Aim a:
Arrange the entries as a numbered list, leaving out blank lines. Begin with the first line of the entries and go on through the line with "(x=162, y=174)".

Excerpt to read:
[ 
https://issues.apache.org/jira/browse/TRAFODION-2913?page=com.atlassian.jira.plugin.system.issuetabpanels:comment-tabpanel&focusedCommentId=16329117#comment-16329117
 ] 

David Wayne Birdsall commented on TRAFODION-2913:
-------------------------------------------------

Here is how I did the recalibration.
 # I created a table and, using gdb in IndexDesc :: pruneMdam determined the 
row size, block size and rows per block computed for that table.
 # I created a sqlci script that would populate a similar table with 500,000 
rows, then used that table to populate other tables of varying sizes: 1 block 
(=4096 rows in this case), 10 blocks and 100 blocks. The latter tables have a 
two-column key. The UEC of the first column was controlled by using the MOD 
function when populating; the second column had unique values.
 # I then ran a python script that runs a query against a table, forcing simple 
scan plans and various MDAM plans, and capturing the elapsed execution time.

Exercise inputs:

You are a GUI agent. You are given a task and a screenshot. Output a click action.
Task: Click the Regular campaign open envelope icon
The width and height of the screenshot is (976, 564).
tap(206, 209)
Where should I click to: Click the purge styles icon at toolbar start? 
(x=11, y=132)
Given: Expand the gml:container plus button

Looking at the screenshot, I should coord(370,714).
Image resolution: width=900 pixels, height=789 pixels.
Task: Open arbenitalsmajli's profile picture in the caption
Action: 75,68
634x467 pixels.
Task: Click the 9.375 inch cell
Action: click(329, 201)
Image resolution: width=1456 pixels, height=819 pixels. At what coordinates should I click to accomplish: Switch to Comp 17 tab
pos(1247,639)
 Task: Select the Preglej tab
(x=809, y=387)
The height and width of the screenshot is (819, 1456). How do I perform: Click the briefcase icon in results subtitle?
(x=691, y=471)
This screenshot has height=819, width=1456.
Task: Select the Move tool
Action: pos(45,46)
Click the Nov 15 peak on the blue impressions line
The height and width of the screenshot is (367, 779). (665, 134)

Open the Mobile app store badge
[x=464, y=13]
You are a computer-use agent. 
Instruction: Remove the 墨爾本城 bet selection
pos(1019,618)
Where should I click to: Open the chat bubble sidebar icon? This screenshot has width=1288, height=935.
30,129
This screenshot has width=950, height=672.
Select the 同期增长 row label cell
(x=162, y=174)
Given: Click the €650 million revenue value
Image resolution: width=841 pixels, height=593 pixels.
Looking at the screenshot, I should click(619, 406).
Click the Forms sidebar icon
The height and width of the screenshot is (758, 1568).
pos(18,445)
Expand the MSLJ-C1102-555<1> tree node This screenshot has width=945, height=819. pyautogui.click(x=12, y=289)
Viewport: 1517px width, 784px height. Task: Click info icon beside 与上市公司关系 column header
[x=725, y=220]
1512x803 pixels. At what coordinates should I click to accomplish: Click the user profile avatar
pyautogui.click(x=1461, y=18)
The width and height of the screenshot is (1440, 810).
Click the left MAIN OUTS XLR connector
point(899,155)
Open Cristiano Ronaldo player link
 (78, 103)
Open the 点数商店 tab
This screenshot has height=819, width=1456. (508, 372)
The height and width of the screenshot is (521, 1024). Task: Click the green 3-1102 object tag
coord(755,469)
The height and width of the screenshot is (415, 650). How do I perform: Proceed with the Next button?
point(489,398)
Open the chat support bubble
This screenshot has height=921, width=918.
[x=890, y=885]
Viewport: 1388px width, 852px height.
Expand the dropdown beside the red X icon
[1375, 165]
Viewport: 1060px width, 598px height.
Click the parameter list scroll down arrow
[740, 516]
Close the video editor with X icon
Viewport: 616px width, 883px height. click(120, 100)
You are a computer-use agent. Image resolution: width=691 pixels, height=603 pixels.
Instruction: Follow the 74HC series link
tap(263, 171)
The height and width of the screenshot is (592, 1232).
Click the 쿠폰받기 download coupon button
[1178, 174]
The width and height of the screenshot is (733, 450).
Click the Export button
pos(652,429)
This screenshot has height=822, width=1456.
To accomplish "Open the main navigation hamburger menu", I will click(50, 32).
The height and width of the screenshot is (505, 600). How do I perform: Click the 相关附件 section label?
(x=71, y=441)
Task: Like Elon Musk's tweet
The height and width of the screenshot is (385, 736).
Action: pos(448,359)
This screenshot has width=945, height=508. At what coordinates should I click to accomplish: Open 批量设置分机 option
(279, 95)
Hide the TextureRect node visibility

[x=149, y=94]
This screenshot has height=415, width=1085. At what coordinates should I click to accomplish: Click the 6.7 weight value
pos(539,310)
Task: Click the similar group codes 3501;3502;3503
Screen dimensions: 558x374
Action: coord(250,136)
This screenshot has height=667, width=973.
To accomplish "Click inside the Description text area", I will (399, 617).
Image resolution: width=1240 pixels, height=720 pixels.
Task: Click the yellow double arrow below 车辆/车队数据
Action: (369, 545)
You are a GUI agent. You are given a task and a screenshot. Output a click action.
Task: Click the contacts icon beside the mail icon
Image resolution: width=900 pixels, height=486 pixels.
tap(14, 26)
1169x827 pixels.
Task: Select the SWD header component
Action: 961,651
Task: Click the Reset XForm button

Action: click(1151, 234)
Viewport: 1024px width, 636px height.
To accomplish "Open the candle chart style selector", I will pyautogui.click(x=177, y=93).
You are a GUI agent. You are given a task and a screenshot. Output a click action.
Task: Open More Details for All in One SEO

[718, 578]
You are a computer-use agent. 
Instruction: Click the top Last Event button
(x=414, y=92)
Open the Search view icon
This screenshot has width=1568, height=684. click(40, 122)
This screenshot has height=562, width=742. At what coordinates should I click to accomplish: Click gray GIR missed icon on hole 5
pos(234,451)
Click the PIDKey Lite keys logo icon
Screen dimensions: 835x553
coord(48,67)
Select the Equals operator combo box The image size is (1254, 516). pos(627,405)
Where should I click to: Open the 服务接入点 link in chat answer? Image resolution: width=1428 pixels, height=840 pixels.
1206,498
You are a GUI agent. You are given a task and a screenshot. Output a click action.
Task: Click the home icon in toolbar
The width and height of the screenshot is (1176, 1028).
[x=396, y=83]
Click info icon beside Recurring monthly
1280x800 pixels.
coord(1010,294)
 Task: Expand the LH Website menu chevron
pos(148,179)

Aim b:
In the comment on recalibration, copy word for word the passage starting with "# I created a sqlci" and going on through "elapsed execution time.".

Worked solution a:
1. You are a GUI agent. You are given a task and a screenshot. Output a click action.
2. Task: Click the Regular campaign open envelope icon
3. The width and height of the screenshot is (976, 564).
4. tap(206, 209)
5. Where should I click to: Click the purge styles icon at toolbar start? 
6. (x=11, y=132)
7. Given: Expand the gml:container plus button
8. Looking at the screenshot, I should coord(370,714).
9. Image resolution: width=900 pixels, height=789 pixels.
10. Task: Open arbenitalsmajli's profile picture in the caption
11. Action: 75,68
12. 634x467 pixels.
13. Task: Click the 9.375 inch cell
14. Action: click(329, 201)
15. Image resolution: width=1456 pixels, height=819 pixels. At what coordinates should I click to accomplish: Switch to Comp 17 tab
16. pos(1247,639)
17.  Task: Select the Preglej tab
18. (x=809, y=387)
19. The height and width of the screenshot is (819, 1456). How do I perform: Click the briefcase icon in results subtitle?
20. (x=691, y=471)
21. This screenshot has height=819, width=1456.
22. Task: Select the Move tool
23. Action: pos(45,46)
24. Click the Nov 15 peak on the blue impressions line
25. The height and width of the screenshot is (367, 779). (665, 134)
26. Open the Mobile app store badge
27. [x=464, y=13]
28. You are a computer-use agent. 
29. Instruction: Remove the 墨爾本城 bet selection
30. pos(1019,618)
31. Where should I click to: Open the chat bubble sidebar icon? This screenshot has width=1288, height=935.
32. 30,129
33. This screenshot has width=950, height=672.
34. Select the 同期增长 row label cell
35. (x=162, y=174)

Worked solution b:
# I created a sqlci script that would populate a similar table with 500,000 
rows, then used that table to populate other tables of varying sizes: 1 block 
(=4096 rows in this case), 10 blocks and 100 blocks. The latter tables have a 
two-column key. The UEC of the first column was controlled by using the MOD 
function when populating; the second column had unique values.
 # I then ran a python script that runs a query against a table, forcing simple 
scan plans and various MDAM plans, and capturing the elapsed execution time.